~this was originally written the week before my last day
We are in the midst of the transition that prompted me to volunteer to quit my job and it sucks. Each day makes me realize what a good decision I made, but makes me worried for those left behind.
One of the biggest issues is that we’re combining two different units, one a typical med-surg/renal unit, the other a progressive care unit. Two very different staffs with different skill sets. The tele nurses are all ACLS and stroke certified, the others not. The tele unit started and built an observation unit and got used to and accepted the turn and burn mentality where you admit and discharge like there’s no tomorrow. The folks coming in rarely admitted in the levels we did and came from a more laid-back mentality. SO yes, it’s a huge transition, especially for the new folks on our staff, huge changes in both practice and mentality. Add to that increased patient ratios and people are already starting to question the status quo.
The worst though is for the nurses perceived as “strong”. You know the ones that can take anything you throw at them, rarely bitch and just take their lumps, the ones with the advanced skills. They get the more difficult patients, the sicker patients, and more of them.
The other night was a perfect example of that for me. I started with 4, a decent mix of patients. (yes, I know, our ratios are low compared to some, but we have minimal support staff, it’s all about perspective too). Charge nurse comes to me with a proposition: drop one of my patients to take stroke admit. She figured it was easier for me to do this instead of giving the only other stroke nurse a 5th when she had never taken 5 patients before. This is a full on stroke, large MCA nastiness and there are a lot of things to do since we’re in the acute window. What choice do I have? I’m not gong to be a dick and say “no, let ’em suffer” am I? Not really. So I admit the stroke and considering now the CT looks, I lucked out. Then she comes back asking me to take a chest pain admit since the only other nurse just “can’t”. Whatever. They ask because they know I will only say no if I truly can’t.
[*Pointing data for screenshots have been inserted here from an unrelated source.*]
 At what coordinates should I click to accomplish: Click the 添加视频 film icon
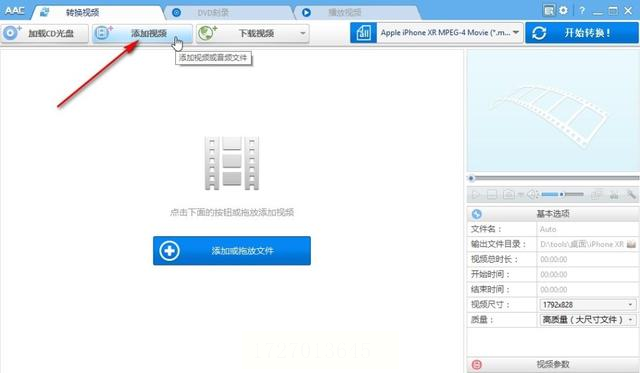pyautogui.click(x=103, y=33)
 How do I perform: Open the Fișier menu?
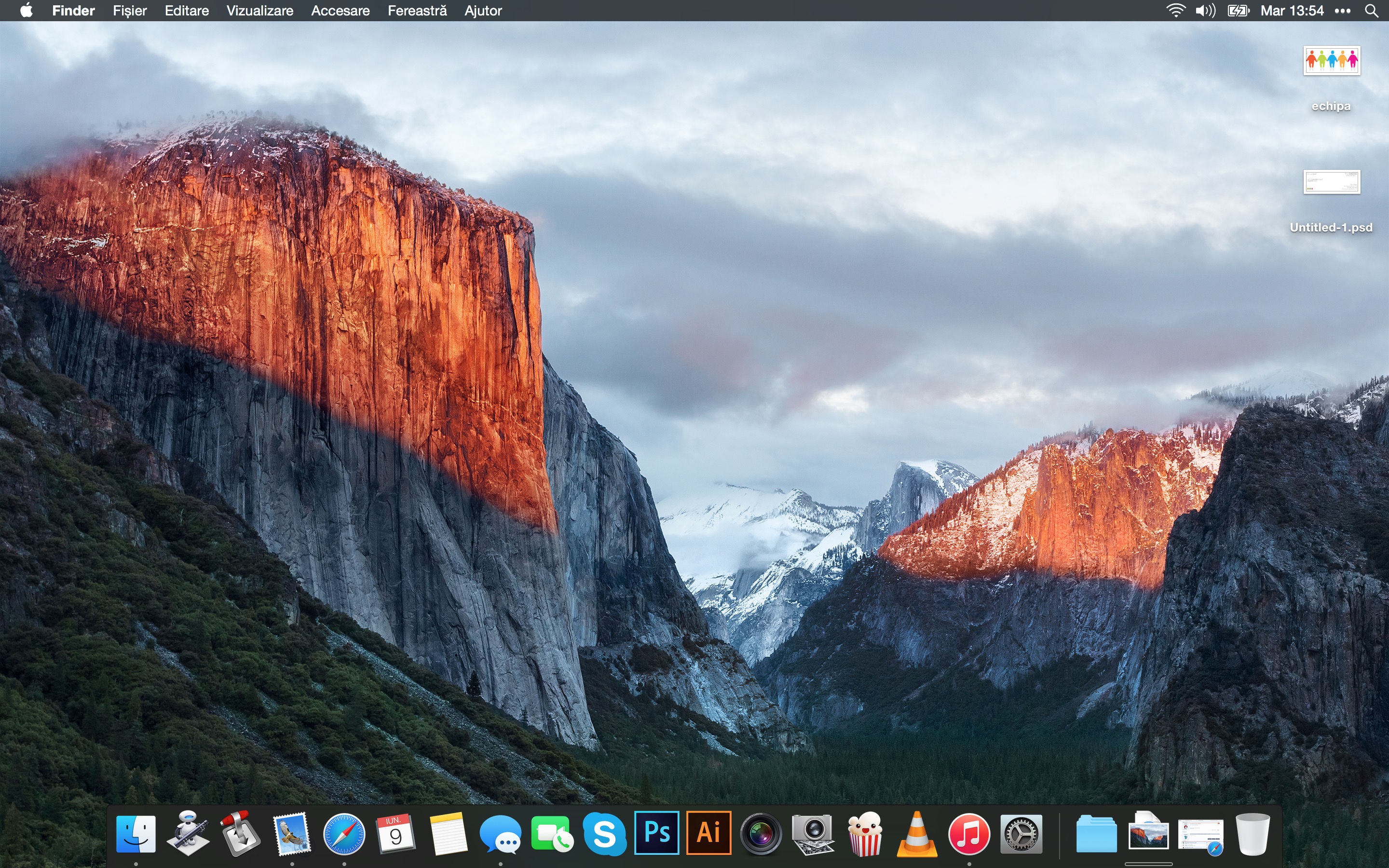click(130, 11)
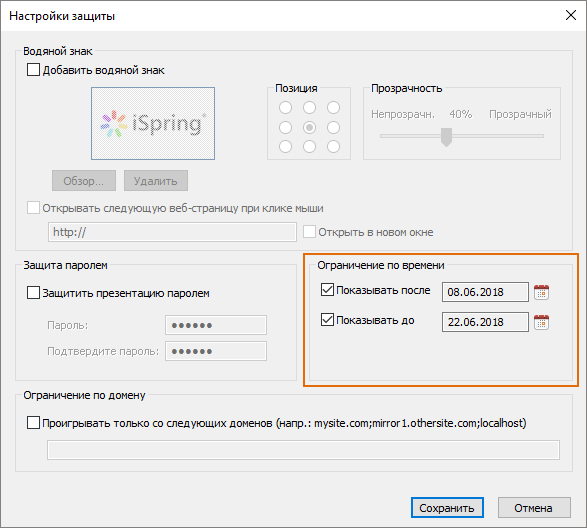Screen dimensions: 587x528
Task: Uncheck Показывать до checkbox
Action: click(x=327, y=320)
They ask because “you’re strong and can handle it, the others can’t.”
The last night I worked it happened again, I get the admit while the others don’t because “they haven’t done it.” And it’s not like I don’t want to work, I take my lumps but I believe it should be fair, at leadst to an extent. Give an equitable load, don’t dump on the strong nurses because you can. What comes out of that? Burnout. Demotivation. Animosity.
A good friend of mine who is staying mentioned all of this to me the week before we changed over. He’s a guy who never complains, I mean NEVER. And he was upset, worried and generally disaffected. Did I mention he is a guy who always has a smile on his face, even when glove deep in poop? To see him so upset truly shows me the folly of the madness being inflicted on us. Here’s a nurse who smiles through everything, who gets every single LOL to love him, who’s clinical skills have grown immensely since hire to be a very competent, caring and effective nurse who will be put through the wringer because he’s “strong” and they run the risk of losing such an employee. But in the end “they” don’t care, it all comes down to money.
That is why I feel bad for my former colleagues. It’s going to get worse before it gets any better, if it ever does. The unit we spent years building was destroyed in one fell swoop and is reverting back to a mire of poor management, burned out nurses, massive regular turnover of nurse, disaffected staff and a manager who is crushed by those farther up the food chain. Sadly it all lands on the patients and while there will be nurses who strive to keep the level of care the same, you can only fight the tide for so long. Hopefully the worst of my prognostications doesn’t cone true. One can only hope.
~disclaimer: I know there are places with far worse ratios and worse conditions, we’ve been incredibly lucky for a long time. Leave it at that.